In October 2017, the Supervision Law of the People’s Republic of China first involved the management team of state-owned enterprises (SOEs), following the decisions in the 19th National Congress of the Communist Party of China. In 2021, the 14th Five-Year Plan further proposed to use digital technology to enhance external monitoring of the operation and management of SOEs. The purpose was to establish an effective “Sunshine Procurement System” for SOEs. These measures aimed to strengthen the previously weak monitoring of the management of SOEs, which potentially led to the weak performance of SOEs. In fact, while playing an important role in the global economy and accounting for 24% of total sales in the Fortune Global 500 in 2014, SOEs were usually outperformed by their private counterparts in terms of profitability, total factor productivity, and capital productivity (Xu 2011; Brandt, Van Biesebroeck, and Zhang 2012). Are these policies to strengthen external monitoring of SOEs likely to improve SOE performance?

While previous studies of SOEs’ performance emphasized internal incentivization and privatization (Groves et al. 1994, Li 1997, Estrin et al. 2009, Chen et al. forthcoming), the differences in external monitoring, due to SOEs’ property rights arrangement and weak legal enforcement arising from strong political connections, have been largely ignored. When external monitoring is strengthened, SOE managers may be less likely to engage in corrupt material procurement, such as taking kickbacks, self-dealing, and engaging in secret transactions with relational firms. This directly decreases the prices of the material inputs paid by SOEs and, consequently, increases profits. Beyond that, strengthened external monitoring may improve productivity, because it can decrease managerial shirking either directly or indirectly if (higher) productivity and (lower) input prices are complementary in promoting profits. From these perspectives, in Li and Zhang (2021), we investigate the impact of external government monitoring on SOE performance, using variation in monitoring strength arising from the nationwide policy change and firms’ geographic locations in China.

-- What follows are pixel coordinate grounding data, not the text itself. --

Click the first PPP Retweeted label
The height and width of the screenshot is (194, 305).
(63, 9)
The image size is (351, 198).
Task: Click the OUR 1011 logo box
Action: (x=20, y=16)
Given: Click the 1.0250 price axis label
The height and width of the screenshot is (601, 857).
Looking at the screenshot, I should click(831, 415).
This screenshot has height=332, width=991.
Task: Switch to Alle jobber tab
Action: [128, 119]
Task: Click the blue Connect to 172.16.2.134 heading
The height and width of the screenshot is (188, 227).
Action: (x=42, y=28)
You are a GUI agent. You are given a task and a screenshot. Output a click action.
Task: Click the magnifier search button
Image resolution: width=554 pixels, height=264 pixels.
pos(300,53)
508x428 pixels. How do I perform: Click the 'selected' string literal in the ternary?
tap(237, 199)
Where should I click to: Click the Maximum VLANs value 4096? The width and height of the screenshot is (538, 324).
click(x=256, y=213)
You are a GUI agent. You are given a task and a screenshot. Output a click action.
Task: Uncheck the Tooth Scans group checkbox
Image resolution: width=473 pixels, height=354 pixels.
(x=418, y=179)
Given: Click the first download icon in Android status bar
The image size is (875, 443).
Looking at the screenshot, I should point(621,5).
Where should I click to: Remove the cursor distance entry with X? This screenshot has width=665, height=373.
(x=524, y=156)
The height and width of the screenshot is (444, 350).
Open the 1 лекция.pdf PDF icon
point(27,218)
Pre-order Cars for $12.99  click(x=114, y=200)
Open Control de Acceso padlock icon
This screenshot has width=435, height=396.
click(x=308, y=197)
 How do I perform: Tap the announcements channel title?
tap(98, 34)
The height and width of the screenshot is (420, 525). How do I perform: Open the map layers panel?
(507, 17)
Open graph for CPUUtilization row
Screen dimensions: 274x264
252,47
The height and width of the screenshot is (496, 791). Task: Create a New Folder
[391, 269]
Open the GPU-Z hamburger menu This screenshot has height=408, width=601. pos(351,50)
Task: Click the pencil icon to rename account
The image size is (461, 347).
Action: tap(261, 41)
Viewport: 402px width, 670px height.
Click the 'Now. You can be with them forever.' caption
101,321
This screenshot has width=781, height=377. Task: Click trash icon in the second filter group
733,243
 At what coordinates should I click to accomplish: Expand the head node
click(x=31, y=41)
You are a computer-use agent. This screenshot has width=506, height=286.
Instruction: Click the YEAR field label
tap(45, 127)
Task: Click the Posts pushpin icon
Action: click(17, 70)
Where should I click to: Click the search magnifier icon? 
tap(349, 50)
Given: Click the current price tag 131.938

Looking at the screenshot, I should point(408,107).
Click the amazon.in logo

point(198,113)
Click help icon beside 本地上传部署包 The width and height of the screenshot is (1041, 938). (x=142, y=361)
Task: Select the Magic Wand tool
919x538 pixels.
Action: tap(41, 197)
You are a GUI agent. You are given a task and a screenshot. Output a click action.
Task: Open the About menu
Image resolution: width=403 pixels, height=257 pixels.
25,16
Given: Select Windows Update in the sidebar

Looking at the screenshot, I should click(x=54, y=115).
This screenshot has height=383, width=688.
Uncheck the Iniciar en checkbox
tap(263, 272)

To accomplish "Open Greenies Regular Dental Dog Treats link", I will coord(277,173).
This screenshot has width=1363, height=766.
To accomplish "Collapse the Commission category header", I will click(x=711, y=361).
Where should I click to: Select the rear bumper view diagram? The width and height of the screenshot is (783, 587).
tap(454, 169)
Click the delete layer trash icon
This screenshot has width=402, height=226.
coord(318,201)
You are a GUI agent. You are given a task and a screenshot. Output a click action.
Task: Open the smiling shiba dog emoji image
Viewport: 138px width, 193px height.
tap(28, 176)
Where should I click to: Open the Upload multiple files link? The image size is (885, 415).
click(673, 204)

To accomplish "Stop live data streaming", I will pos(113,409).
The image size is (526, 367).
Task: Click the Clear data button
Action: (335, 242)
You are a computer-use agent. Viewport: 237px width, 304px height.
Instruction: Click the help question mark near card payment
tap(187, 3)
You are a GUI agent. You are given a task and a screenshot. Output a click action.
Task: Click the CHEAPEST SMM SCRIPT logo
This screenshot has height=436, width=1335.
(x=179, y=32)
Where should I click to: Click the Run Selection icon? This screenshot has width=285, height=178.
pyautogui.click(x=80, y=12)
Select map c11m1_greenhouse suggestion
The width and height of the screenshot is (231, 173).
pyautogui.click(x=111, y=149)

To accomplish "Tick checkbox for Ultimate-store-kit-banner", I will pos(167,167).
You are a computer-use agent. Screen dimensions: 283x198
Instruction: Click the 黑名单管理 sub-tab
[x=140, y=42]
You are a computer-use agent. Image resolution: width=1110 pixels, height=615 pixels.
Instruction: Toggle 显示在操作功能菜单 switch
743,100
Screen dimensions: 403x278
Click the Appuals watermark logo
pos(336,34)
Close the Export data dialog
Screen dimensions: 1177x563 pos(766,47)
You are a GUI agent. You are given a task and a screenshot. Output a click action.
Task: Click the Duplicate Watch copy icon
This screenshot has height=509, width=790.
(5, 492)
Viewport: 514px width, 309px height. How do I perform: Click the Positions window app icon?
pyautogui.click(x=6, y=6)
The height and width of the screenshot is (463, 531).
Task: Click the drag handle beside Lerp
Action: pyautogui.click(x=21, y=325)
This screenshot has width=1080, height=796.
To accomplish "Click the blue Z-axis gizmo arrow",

Data, Challenges, and Methodological Contribution

We distinguish the impact of external monitoring on managerial expropriation in procurement (as proxied by material input prices) and shirking in production management (as proxied by productivity) and investigate the impact using a difference-in-differences analysis. One challenge is that our dataset (Annual Surveys of Industrial Production in China, 1998–2007), like many other production surveys, does not include firm-level input prices or productivity. To address this challenge, we estimate firm-level measures of input prices and productivity using the structural approach of production function estimation initially developed by Grieco, Li, and Zhang (2016) and extended in Grieco, Li, and Zhang (2020). Our new method emphasizes input prices as an independent firm heterogeneity besides productivity and recovers firm-level input prices and productivity using commonly available production datasets, overcoming a common data limitation in the literature on firm studies. The main idea is to use firms’ optimality conditions on input choices together with information on wages and input expenditures to infer and control for unobserved material input prices when estimating production function. This approach also allows for a wide range of distortions (e.g., capital market distortions/misallocations, differences in firm productivity management, and corruption in input procurement), which is crucial in performance comparison across firms.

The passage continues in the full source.